Image source: theguardian.com

The criteria for the Mercury Prize and the BRITs are another way in which immigrants are forced to become one or the other. The nationality clause for the Mercury Prize clarifies that all ‘artists must be of British or Irish nationality. Artists are of British or Irish nationality if they hold a passport for either the United Kingdom or Ireland and/or a birth certificate from the United Kingdom or Ireland’. There is no room for complexity in one’s nationality or in the definition of what it means to British according to these rules. It is clauses like this that act as another form of politicking the UK’s borders. It must be remembered that Japanese nationality laws prevent citizens from having a dual nationality – another way in which static and binary identities are enforced. This is inherently problematic since it erases the so-called progress of becoming a globalized, multicultural society and diminishes immigrants down to these reductionist identities. 

Britishness, according to these awards, does not include everyone. There are outsiders and the ‘others’ who are separate from the British under such clauses. This problem shows how we must push awarding bodies to re-evaluate what it means to be British, so that we do not continue to exclude and reject artists as talented as Sawayama. Moreover, we need to stop overlooking her artistry and understand that Sawayama is British on the basis of her life always being in the UK. In the same interview, Sawayama discusses her family, ‘I have no family in the UK… they all live in Japan. So getting rid of my Japanese passport genuinely feels like I’m severing ties with them. I think a lot of people feel that way about their passports.’ 

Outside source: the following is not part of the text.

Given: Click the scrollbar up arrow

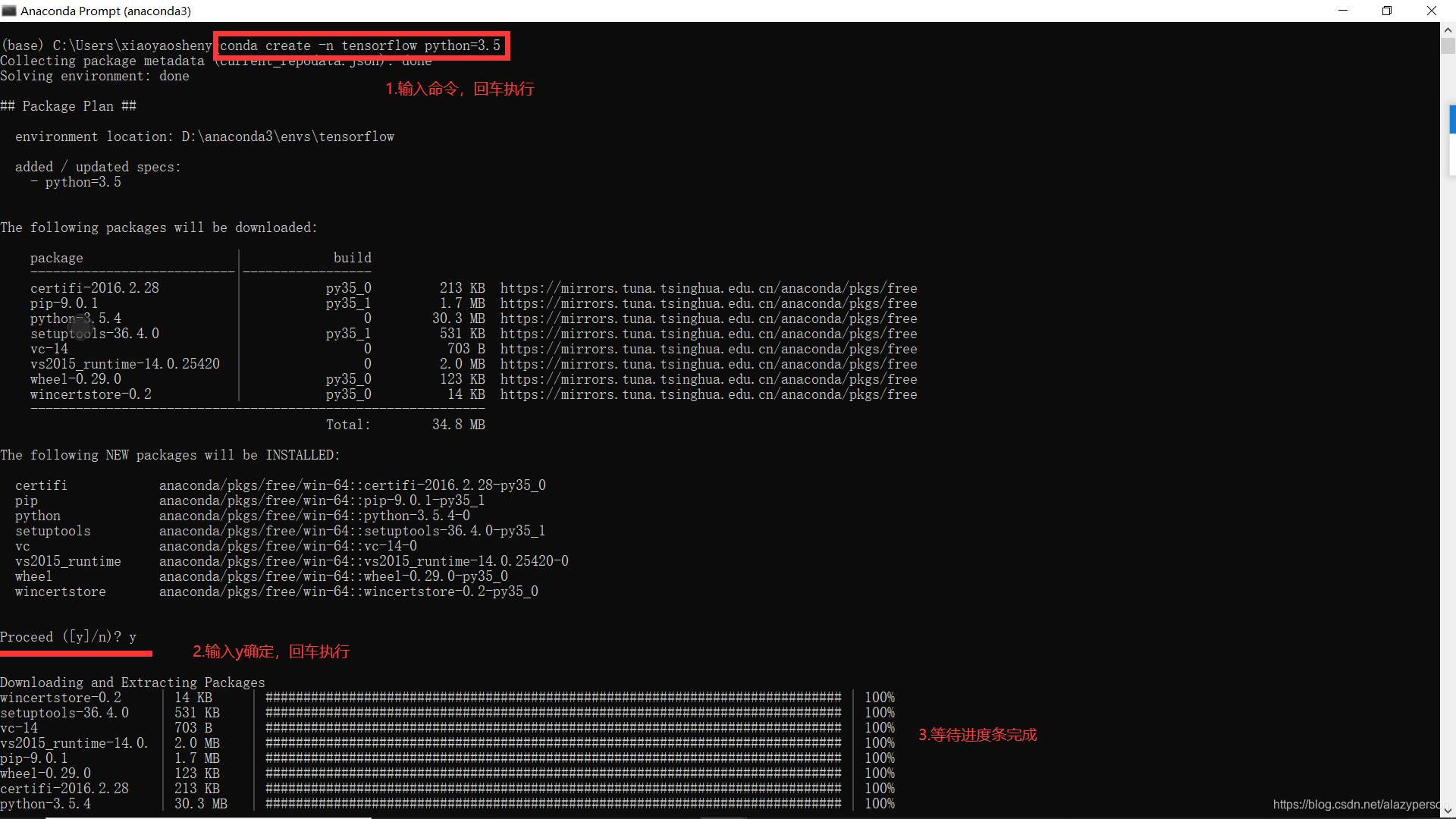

Sawayama is on a long list of individuals, whether it be in the music industry or a regular office job, who have been punished on the basis of their race and nationality. She has been marginalised when there should have been ample space for her. Now with the Grammys snub, it just goes to show that Sawayama’s nationality and citizenship do not have a secure position in either the UK or the US, regardless of where her fan base is. 

Image source: Twitter.com/rinasawayama

The Mercury Prize and the BRITs highlight how the concept of Britishness is obsolete; the Grammys only further exemplify the archaic rules on identity, nationality and artistry. The most important questions must be: why do awarding bodies still strive to categorise artists into these homogenous identities and why have they turned music into a separate area for border control?

 

Featured image courtesy of theguardian.com.